Rubrique > transports urbains

Titre > Nécessité d'une filière européenne de bus éle

Question publiée au JO le : 11/12/2018 page : 11341
Date de changement d'attribution: 18/12/2018

Texte de la question

Mme Caroline Janvier interroge M. le ministre d'État, ministre de la transition écologique et solidaire, sur la filière européenne des bus électriques. L'action volontariste du Gouvernement contre le changement climatique est un fait. Parmi tant d'autres exemples, la mise en place du plan climat (juillet 2017), de la feuille de route pour l'économie circulaire (mai 2018) ou du plan biodiversité (juillet 2018) montrent et démontrent le sérieux et la détermination d'affronter le défi écologique. Le projet de loi sur la mobilité (LOM) s'attaque aux effets délétères du transport, première source d'émissions de gaz à effet de serre, sur le climat et la santé des Français. La mobilité est fondamentalement un enjeu local, et la LOM permettra aux collectivités territoriales de pleinement se saisir de ces problématiques. Il arrive parfois, que sous l'apparence d'une mesure écologique, les conséquences réelles pour l'environnement soient plus nuancées. À titre d'exemple, la métropole d'Orléans a récemment annoncé qu'elle remplacerait tout son parc de bus par des bus électriques d'ici à 2024 pour un montant de 154 millions d'euros. D'autres collectivités territoriales, comme la région Île-de-France, envisagent aussi ce passage à l'électrique.
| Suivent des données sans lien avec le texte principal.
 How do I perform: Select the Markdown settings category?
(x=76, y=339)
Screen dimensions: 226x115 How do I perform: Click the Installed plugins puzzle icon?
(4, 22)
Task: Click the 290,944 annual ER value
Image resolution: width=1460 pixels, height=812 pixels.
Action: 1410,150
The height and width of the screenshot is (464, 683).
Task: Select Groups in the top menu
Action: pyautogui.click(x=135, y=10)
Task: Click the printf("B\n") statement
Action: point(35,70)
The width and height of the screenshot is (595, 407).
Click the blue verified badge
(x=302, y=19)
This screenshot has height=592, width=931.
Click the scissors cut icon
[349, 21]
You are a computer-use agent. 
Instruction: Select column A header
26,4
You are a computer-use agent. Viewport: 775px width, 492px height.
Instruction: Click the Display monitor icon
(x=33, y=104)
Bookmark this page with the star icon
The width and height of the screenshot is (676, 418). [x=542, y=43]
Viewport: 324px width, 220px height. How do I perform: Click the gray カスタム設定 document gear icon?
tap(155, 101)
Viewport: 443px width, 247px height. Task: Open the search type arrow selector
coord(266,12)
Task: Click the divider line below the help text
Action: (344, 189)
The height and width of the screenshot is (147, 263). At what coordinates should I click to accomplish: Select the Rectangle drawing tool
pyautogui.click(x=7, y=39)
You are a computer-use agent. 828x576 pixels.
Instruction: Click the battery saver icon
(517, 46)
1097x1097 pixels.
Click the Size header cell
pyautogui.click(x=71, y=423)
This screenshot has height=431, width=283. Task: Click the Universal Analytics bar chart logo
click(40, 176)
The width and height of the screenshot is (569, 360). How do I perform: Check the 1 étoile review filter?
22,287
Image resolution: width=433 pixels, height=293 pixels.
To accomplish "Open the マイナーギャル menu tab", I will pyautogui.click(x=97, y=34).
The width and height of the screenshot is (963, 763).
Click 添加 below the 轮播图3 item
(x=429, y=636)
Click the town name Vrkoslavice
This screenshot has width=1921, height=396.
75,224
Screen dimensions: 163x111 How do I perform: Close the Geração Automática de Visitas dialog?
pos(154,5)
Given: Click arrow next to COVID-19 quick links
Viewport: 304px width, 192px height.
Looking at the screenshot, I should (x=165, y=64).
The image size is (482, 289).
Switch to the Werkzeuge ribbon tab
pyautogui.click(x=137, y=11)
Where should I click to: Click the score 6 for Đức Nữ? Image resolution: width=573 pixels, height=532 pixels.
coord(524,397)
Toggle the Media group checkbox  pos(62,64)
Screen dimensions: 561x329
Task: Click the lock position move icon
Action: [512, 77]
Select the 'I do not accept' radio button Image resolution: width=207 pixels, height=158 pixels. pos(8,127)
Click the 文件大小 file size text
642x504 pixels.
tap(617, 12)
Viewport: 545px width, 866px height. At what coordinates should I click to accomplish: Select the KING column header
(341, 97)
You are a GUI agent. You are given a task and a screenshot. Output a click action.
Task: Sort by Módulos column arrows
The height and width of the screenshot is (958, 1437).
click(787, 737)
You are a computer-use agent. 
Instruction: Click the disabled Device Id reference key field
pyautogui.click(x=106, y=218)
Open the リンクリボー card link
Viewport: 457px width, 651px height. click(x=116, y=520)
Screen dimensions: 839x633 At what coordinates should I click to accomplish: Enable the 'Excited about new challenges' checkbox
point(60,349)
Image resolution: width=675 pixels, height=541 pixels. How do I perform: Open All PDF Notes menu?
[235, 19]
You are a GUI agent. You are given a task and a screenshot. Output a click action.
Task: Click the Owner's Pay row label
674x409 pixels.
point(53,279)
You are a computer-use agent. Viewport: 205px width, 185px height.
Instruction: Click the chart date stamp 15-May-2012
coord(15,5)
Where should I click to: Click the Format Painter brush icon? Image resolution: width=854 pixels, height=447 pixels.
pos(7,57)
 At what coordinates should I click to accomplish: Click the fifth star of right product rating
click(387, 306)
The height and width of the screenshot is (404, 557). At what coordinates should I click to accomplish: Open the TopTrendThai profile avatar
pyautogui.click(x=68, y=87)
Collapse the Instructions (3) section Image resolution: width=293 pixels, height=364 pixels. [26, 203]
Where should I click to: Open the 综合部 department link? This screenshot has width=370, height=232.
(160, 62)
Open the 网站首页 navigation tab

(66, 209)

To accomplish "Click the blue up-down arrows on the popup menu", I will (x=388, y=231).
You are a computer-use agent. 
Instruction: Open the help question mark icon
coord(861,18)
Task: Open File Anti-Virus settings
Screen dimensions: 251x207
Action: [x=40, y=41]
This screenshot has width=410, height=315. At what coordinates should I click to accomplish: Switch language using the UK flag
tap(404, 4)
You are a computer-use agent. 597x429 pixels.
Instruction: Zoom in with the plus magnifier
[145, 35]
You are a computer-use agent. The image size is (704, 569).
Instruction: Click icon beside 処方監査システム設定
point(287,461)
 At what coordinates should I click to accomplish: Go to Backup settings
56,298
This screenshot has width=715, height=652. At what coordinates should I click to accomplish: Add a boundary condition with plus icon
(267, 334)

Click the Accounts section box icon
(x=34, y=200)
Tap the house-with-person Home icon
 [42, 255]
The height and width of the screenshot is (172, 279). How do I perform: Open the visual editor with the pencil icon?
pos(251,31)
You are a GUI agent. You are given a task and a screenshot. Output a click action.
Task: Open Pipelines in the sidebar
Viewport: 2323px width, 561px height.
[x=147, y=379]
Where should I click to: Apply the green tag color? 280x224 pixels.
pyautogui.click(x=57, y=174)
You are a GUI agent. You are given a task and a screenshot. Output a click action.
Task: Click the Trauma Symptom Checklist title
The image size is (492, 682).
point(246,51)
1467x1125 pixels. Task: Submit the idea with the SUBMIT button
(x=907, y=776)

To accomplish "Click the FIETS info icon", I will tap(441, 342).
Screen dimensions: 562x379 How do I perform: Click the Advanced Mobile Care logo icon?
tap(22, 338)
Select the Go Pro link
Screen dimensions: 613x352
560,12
L'intention est louable et l'initiative bonne, mais dans le cas d'Orléans, un examen attentif montre que ces bus seront très certainement importés de Chine. La Chine est en effet actuellement le leader mondial des bus électriques, avec plus de 95 % de part de marché. Il n'est dès lors pas évident qu'importer un bus depuis l'Asie soit, au global, plus écologique que d'envisager un « mix » de mobilité douce et de bus au gaz naturel. Cependant, si les constructeurs européens rattrapaient leur retard en matière de bus électriques, la situation serait différente. Il serait possible alors d'envisager un cercle vertueux de production-utilisation-recyclage dans des circuits courts de bus électriques pour préserver l'environnement. Elle souhaiterait savoir, quelles sont les mesures que le Gouvernement entend adopter afin de soutenir une filière européenne du bus électrique, et permette ainsi que le bus électrique soit une option vraiment écologique au diesel pour le transport en commun.